>> Start TEXT PASSAGE

TIME : 2016/2/29 18:13:25
Real-Life Eloises Martha Camarillo Joey and Sally Betesh, poolside at their Mandarin Oriental address. Growing up in a hotel didn't end with the Eloise books. Today in Manhattan there are many current and former Eloises. Lisa Birnbach met a few, none of whom (as far as she can tell) has ever poured a pitcher of water down a mail chute.

Whether it's the room service, the daily maid service, or the celebrity guests, living—really living—in a hotel full-time sounds like a dream to most of us. Remember Eloise, who presided over the Plaza?The world's most precocious hotel resident was fond of running down the halls with her pets, wearing lettuce leaves on her head, and ordering room service all by her six-year-old self. Although she flouted the common rules of hotel etiquette, the fictional Eloise (as well as her creator, the entertainer Kay Thompson) was embraced by the Plaza, which made her part of the hotel's legend.

>> End TEXT PASSAGE

> [OBJECTIVE 1]:
From the passage on real-life Eloises, list each activity the fictional Eloise is described as being fond of.
> [OBJECTIVE 2]:
Extend the passage on real-life Eloises with a few more sentences that pick up after its final one.

>> Start PROVIDED DATA

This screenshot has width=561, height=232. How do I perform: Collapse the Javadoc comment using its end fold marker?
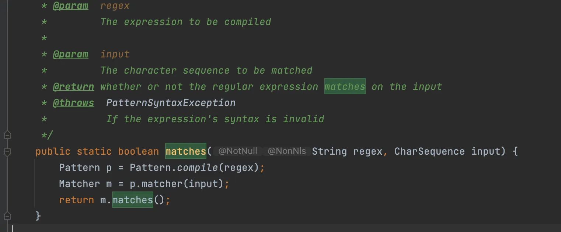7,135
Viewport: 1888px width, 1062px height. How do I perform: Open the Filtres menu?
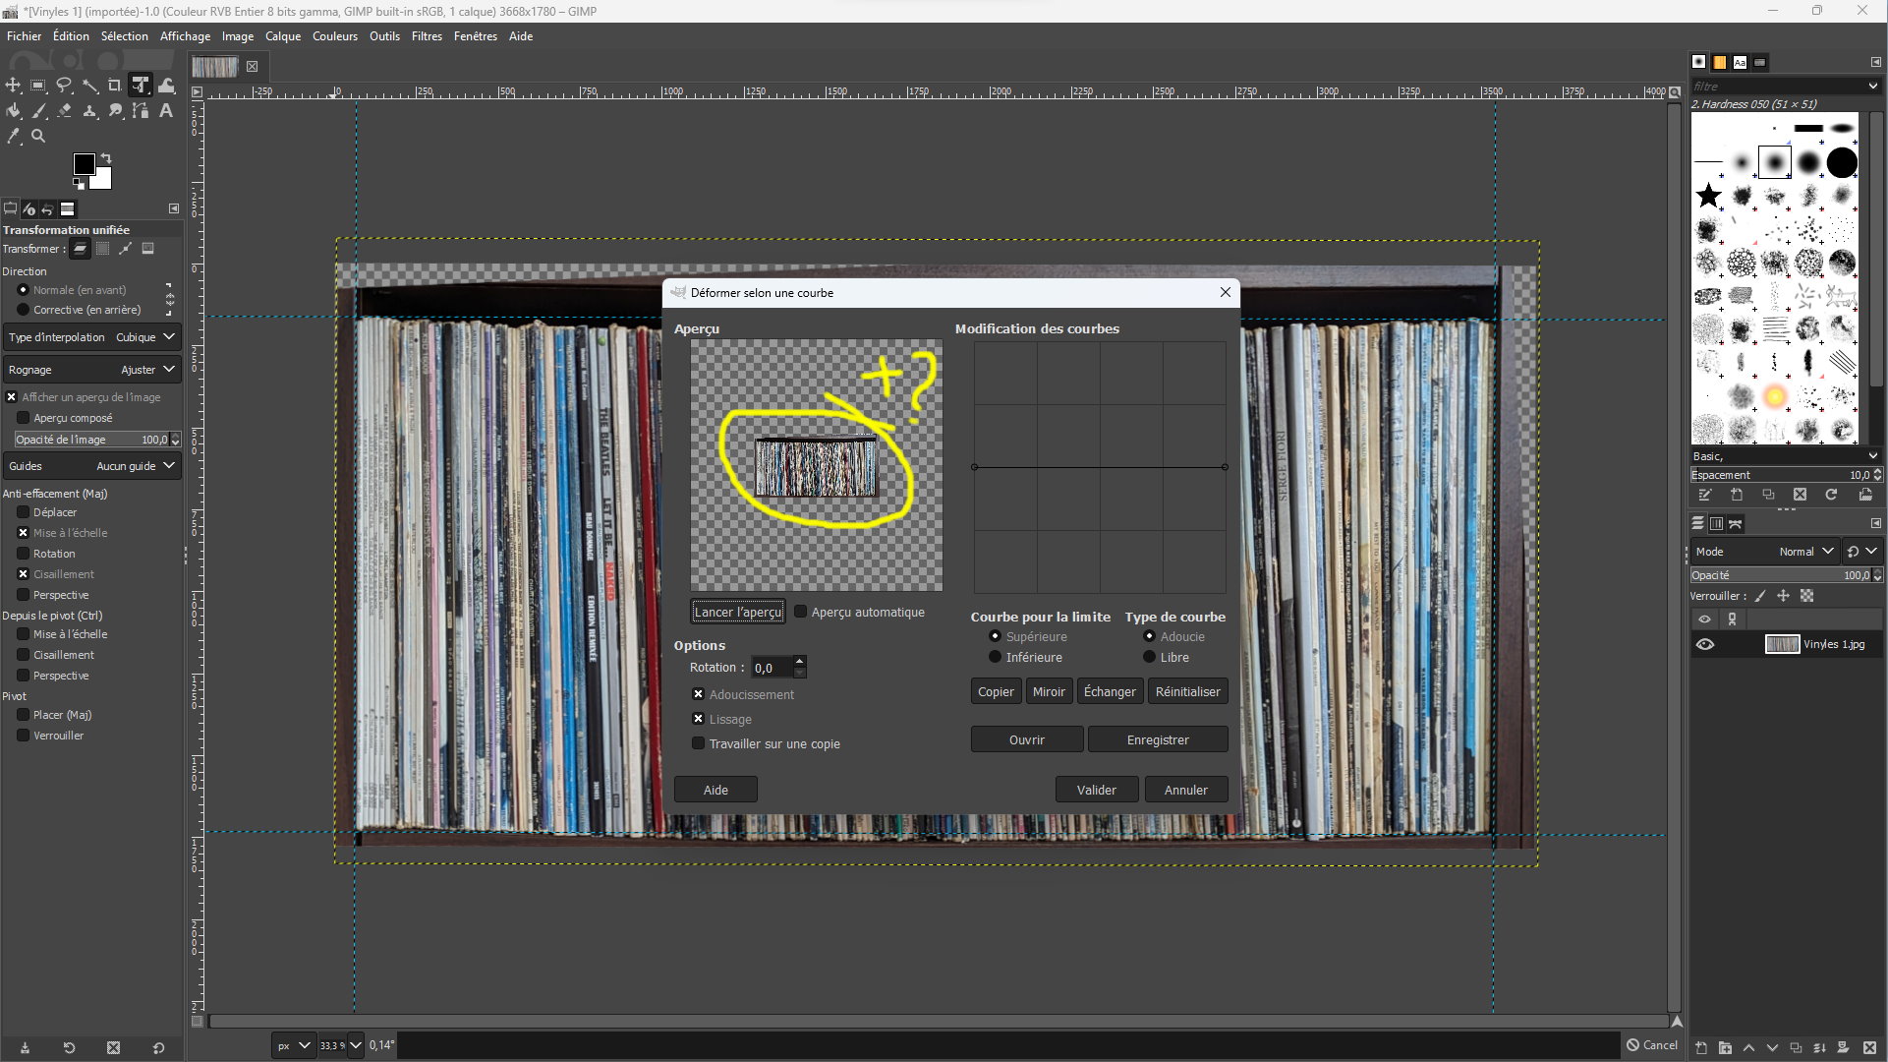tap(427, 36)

>> End PROVIDED DATA

> [TASK RESULT 1]:
- Running down the halls with her pets
- Wearing lettuce leaves on her head
- Ordering room service all by her six-year-old self

> [TASK RESULT 2]:
Hotel living—even if the hotel is a bit dodgy—sounds sybaritic. It sounds sexy. Perhaps this is because of a fixed image that comes to mind of Warren Beatty holed up in a penthouse suite at the Beverly Wilshire for years and notches and years. A friend's father visited him there once with his adolescent daughter in tow and called up, "Warren, put on your bathrobe!" over the house phone.

Hmm....House phones. Valet service. Shoe shines. Mini-bars. Charging food and services sounds so much cooler than paying for food and services. Bathtubs tend to be larger and, well, sexier. Rock stars trashing their luxurious hotel suites sounds more exciting than the same stars trashing their home kitchens and screening rooms. The Carlyle had a notorious underground passageway, it is said, to accommodate the visitors who came to see President Kennedy.

And now, of course, there are those Hilton girls.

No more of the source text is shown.